This unprecedented growth in the software development industry has led to a massive disparity between development and security teams. While the introduction of DevSecOps helped these two teams start collaborating, the problem remains.

Why? Because DevSecOps mostly focused on embedding security into DevOps. It was all about how development teams should implement security. But it didn't train or equip security teams to work with the complexity of modern-day development environments.

Security and development teams are still at odds

The bottom line: security and development teams still have different priorities, cultures, and practices. Digital transformation only continues to push them further apart. Many security professionals lack the resources to learn how a modern-day development process works, making it tricky to collaborate with developers. Here's how this disparity continues to play out as digital transformation and security continue to collide: 

  • Developers receive pressure to go faster, while security teams implore them to slow down so they can integrate traditional security solutions into the SDLC.

  • Security teams often need more personnel and resources, while development teams continue to grow in size as the demand for digital transformation grows. 

  • Current development workflows require agile security tools to handle large projects and work in a complex environment. Yet many security teams still use traditional security solutions designed for large, monolithic waterfall apps with late stage security assessments.

  • Many developers have had access to security education and awareness for a while, thanks to DevSecOps. But, security still needs education on modern development processes, systems, components, workflows, goals, and needs.

All of these factors lead to frustration for both teams. On one end, security teams wonder why the developers won't follow instructions. On the other, developers find it difficult — if not impossible — to meet the security team’s demands.

Janet Heins, CISSP award-winning security expert, global IT leader, and advisor at iHeartMedia summarized the developer's experience with security: "I hand over my code to someone to tell me what security flaws I have, then I go onto something else, and two days later they come back, and I'm not even in that code anymore, and they list the flaws that I need to go find, fix, and resubmit — it's just super disruptive."  

Richard Bird, Chief Security Officer at Traceable, has observed this ongoing tension between security and development: "No company I know of is performing at a world-class level in this space.

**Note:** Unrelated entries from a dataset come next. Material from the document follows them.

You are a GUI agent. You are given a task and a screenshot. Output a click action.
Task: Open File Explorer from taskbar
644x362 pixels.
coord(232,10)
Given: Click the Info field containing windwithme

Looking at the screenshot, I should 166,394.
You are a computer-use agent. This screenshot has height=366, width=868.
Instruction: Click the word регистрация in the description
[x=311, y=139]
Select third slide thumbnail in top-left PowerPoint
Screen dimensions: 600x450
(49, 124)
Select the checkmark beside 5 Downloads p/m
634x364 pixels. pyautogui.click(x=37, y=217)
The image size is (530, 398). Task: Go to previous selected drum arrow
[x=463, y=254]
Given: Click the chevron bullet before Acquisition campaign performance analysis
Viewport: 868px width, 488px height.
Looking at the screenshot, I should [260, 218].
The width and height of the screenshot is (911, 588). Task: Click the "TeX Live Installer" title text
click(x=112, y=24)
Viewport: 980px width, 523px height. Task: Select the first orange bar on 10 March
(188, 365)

I believe many companies are doing an okay job of balancing the challenges and tensions between security and development teams. Still, even the higher-performing DevSecOps organizations struggle tremendously with the friction caused by how long it takes security resources to address remediation. Most importantly, being just okay isn't remotely good enough to defend against, let alone win, against the bad guys."

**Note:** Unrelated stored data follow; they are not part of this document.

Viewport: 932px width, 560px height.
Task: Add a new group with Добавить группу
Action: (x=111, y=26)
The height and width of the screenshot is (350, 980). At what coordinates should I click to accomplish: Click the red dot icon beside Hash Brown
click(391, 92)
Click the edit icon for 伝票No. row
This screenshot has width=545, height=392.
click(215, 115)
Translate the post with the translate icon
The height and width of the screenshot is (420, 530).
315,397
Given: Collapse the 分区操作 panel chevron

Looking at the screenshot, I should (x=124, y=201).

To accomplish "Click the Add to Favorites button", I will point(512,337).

In this post, we'll take a look at 5 things you can do to reduce that gap. For a deeper dive, check out our longer playbook: Why modern security teams need a transformation (and how they can do it).

How to bridge the security gap during digital transformation

We need to go beyond implementing DevSecOps on the developers' end. It’s time for security teams to bridge their side of the gap too. Here are a few actionable steps for them to foster better collaboration with development: 

1. Increase Awareness

Education needs to happen on both sides of the equation. DevSecOps has typically focused on educating developers on security best practices. Security needs to put in just as much work. Security professionals should take the time to understand development priorities, processes, systems, workflows, and goals, ultimately aiming to become trusted partners.

2. Select the Right Tools

Security solutions must be developer-friendly: easy to learn, intuitive to use, and seamlessly integrated into familiar workflows. Developers have to balance several priorities at once; security is often one of the last things on their minds. So, security teams need to find tools that developers can use with minimal effort outside their daily processes. 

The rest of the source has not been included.